A aprovação moratória do fracking no Paraná pode ajudar a acelerar o banimento da técnica antes que haja um debate mais informado sobre o assunto no país. Para o geólogo e consultor Paulo César Soares, professor aposentado da UFPR, banir uma técnica é um ato de difícil qualificação. Segundo ele, apesar da atividade dos movimentos ambientalistas, muitos financiados por interesses contrários ao shale gas, apenas a França, mantém proibição do fracking desde 2011. A própria União Europeia (UE) após alguns anos de estudos técnicos de casos, adotou uma posição permissiva e regulatória em 2014. “A aprovação da lei, sem qualquer discussão ou consulta técnica pela Assembleia Legislativa, implica na proibição do aproveitamento do gás do Paraná, inclusive o convencional, limitando o desenvolvimento desse setor”, afirma.

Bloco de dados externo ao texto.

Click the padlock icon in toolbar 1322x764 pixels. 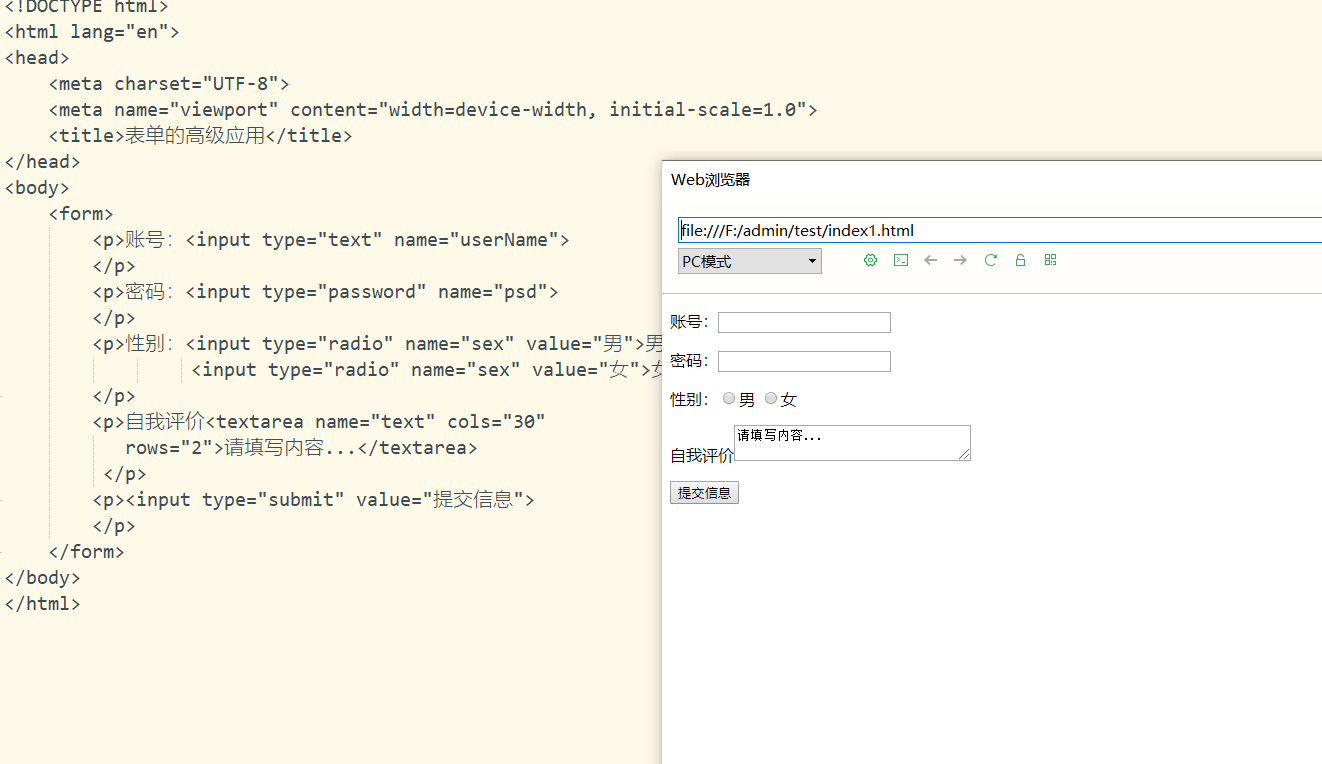pyautogui.click(x=1020, y=260)
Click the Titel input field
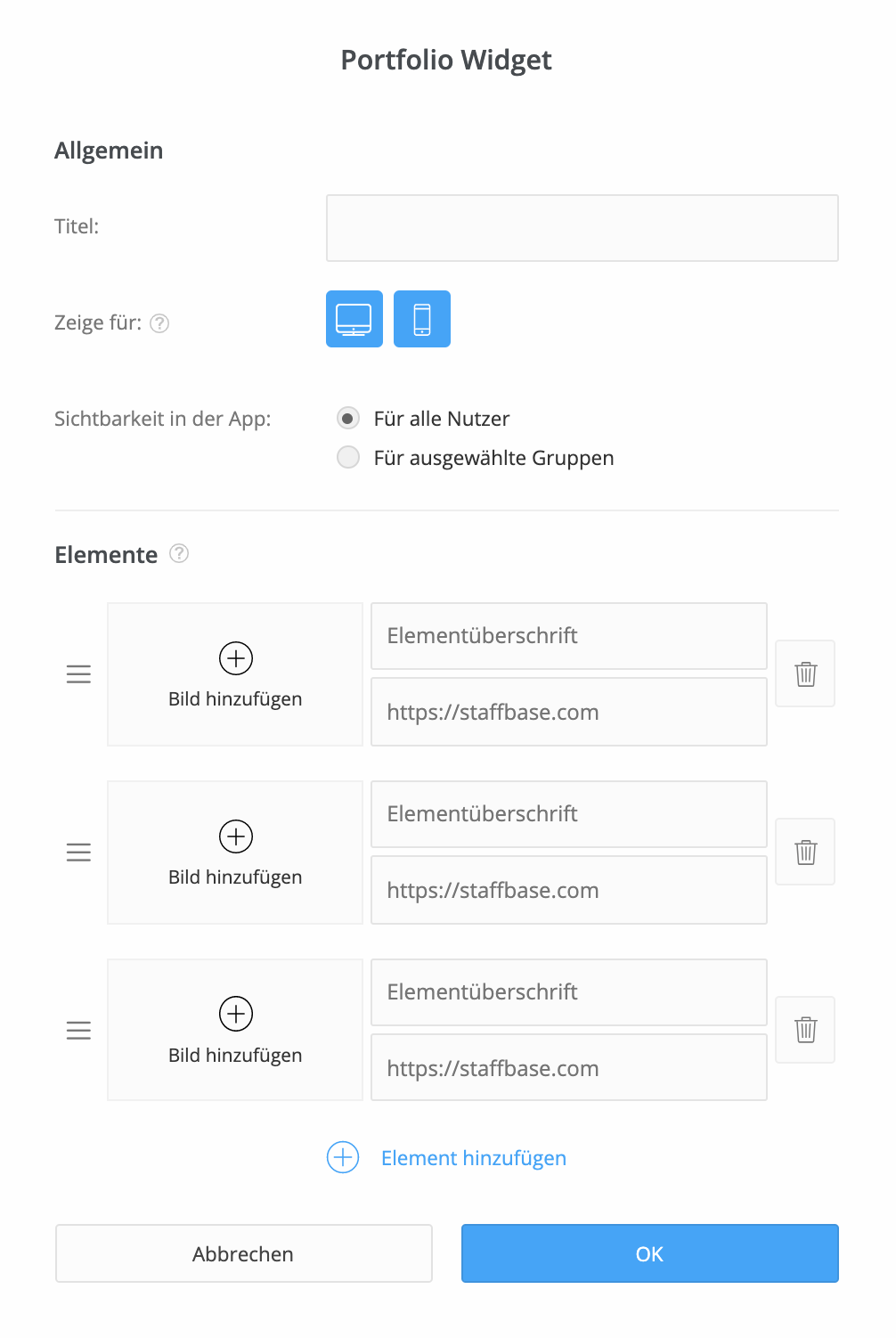The image size is (896, 1338). coord(582,228)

Soares acredita que se a lei vingar, o debate sobre o fracking tende a silenciar mesmo após o fim da moratória, sobretudo com a proibição também das pesquisas nesse período. “As pesquisas tem um custo muito alto e somente ocorrerão com expectativa de retorno”, argumenta Soares.

Do ponto de vista dos riscos da técnica de fraturamento, o geólogo afirma que há muita confusão intencional. “Talvez a maior restrição seja a questão da água necessária para o fracking. Mas apenas para as regiões onde os índices pluviométricos são baixos como na Argentina e no Colorado (EUA), ou não haja disponibilidade de aquíferos salinizados. Não é o caso do Paraná”.